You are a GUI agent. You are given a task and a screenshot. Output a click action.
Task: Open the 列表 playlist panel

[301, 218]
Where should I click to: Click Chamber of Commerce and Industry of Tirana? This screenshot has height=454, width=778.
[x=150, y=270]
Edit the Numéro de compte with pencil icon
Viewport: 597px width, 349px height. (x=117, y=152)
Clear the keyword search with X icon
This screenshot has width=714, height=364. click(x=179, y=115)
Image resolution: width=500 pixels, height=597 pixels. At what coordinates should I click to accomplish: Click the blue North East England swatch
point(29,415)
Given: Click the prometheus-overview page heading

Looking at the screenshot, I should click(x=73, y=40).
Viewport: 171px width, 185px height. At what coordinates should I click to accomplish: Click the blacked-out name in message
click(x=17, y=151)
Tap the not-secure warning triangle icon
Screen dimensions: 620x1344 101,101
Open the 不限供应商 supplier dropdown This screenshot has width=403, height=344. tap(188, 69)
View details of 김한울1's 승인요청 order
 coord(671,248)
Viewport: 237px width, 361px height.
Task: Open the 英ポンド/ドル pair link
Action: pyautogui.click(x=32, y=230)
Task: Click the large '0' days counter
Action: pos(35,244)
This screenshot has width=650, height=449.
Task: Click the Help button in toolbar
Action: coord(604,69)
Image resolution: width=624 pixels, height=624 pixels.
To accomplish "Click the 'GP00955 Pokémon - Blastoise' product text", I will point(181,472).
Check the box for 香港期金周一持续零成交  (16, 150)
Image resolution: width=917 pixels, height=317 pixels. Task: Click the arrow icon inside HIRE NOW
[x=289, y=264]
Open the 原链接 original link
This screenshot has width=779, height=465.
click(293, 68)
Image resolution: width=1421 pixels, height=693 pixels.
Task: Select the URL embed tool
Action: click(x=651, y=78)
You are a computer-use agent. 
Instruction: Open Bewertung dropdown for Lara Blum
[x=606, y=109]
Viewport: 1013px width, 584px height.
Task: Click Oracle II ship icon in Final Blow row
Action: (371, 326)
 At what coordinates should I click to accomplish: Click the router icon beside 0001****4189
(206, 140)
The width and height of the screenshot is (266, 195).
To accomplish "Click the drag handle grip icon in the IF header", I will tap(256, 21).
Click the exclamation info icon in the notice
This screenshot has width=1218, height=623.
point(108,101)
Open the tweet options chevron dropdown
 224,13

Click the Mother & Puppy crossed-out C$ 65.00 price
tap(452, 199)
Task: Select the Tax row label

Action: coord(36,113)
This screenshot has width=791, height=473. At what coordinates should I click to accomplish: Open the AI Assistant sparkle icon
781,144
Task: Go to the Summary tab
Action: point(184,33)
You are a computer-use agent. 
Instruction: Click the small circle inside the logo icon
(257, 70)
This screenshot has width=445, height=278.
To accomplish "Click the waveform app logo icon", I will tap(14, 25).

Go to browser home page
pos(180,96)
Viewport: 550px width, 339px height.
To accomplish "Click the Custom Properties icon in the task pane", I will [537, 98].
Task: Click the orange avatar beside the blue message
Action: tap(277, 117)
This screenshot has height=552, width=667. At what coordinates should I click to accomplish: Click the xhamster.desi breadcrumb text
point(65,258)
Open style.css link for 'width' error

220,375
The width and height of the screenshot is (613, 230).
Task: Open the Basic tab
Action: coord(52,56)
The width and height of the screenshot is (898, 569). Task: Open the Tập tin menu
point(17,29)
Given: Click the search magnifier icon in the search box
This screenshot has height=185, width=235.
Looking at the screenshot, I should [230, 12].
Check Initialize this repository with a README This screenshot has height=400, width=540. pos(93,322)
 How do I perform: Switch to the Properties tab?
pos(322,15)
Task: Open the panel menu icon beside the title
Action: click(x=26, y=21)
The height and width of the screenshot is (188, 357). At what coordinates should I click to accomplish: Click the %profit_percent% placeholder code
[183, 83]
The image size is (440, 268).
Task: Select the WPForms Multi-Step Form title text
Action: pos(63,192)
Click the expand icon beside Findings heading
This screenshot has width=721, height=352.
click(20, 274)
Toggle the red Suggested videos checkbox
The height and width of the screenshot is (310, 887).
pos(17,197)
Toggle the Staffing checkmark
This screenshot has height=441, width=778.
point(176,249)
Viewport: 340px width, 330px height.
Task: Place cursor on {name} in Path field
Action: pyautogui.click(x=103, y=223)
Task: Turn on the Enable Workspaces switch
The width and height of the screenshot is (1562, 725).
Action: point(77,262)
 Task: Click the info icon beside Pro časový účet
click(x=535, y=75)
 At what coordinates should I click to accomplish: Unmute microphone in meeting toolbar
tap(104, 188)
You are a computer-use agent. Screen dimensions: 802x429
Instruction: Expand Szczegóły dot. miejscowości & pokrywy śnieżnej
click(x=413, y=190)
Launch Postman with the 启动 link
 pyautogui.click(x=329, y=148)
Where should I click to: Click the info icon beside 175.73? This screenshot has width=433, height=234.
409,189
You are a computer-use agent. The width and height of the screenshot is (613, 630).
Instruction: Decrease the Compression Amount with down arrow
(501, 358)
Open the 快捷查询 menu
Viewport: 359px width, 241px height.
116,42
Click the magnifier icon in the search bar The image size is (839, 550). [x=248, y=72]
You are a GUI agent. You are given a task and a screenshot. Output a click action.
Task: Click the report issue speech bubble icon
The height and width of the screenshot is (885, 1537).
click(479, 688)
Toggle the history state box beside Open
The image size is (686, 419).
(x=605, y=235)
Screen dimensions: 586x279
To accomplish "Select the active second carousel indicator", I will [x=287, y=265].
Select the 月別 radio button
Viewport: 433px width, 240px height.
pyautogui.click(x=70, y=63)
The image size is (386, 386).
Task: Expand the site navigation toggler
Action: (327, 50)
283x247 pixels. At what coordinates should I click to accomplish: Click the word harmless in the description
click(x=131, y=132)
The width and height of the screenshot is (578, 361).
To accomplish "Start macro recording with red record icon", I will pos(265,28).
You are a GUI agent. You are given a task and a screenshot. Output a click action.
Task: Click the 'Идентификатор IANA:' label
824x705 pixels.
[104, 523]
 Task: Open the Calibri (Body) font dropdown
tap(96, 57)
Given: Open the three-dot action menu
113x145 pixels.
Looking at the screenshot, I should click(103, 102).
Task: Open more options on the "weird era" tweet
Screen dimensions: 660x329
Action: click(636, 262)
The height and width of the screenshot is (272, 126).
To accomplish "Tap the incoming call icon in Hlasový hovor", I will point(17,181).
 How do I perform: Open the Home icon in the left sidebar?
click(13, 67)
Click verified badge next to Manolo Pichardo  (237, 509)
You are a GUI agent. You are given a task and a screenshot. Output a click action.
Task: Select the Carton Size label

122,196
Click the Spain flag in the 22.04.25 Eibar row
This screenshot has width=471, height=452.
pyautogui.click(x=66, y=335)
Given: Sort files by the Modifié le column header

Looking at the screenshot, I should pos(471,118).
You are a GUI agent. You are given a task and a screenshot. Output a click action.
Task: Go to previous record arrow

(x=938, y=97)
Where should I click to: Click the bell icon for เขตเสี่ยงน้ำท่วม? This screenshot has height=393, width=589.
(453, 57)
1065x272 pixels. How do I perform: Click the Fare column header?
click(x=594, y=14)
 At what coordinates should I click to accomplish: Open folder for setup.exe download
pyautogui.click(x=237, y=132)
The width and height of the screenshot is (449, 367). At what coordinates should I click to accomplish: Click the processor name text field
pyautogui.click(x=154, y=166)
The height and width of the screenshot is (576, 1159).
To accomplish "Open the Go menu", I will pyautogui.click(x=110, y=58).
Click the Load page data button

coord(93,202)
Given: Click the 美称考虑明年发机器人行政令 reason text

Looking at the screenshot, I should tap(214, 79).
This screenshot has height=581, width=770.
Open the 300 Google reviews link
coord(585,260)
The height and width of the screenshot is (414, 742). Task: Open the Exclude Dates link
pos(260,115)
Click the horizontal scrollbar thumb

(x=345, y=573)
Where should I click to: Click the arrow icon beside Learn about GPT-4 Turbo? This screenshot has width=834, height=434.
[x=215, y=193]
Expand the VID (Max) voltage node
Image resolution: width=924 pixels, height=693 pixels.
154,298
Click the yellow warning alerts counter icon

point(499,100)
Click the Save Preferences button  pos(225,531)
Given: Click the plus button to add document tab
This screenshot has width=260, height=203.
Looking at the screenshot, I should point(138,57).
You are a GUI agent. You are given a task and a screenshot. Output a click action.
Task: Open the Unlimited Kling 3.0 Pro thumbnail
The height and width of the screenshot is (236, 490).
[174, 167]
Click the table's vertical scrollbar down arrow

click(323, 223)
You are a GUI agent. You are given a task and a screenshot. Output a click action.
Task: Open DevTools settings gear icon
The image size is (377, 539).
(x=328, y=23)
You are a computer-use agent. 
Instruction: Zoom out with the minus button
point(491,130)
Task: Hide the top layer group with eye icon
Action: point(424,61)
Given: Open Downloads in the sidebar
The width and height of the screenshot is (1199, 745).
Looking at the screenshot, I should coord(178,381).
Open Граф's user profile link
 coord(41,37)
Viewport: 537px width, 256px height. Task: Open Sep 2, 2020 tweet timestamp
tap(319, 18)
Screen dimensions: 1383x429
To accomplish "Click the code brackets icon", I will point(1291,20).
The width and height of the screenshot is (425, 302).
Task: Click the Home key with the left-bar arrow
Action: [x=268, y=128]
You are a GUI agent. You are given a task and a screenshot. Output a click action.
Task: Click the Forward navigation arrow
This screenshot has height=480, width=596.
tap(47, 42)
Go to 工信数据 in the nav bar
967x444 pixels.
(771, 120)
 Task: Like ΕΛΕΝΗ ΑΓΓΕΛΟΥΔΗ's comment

.....

- **Task brief**: In how many lines above does the word "magnifier" appear? Answer with only the number.

- **Your solution**: 2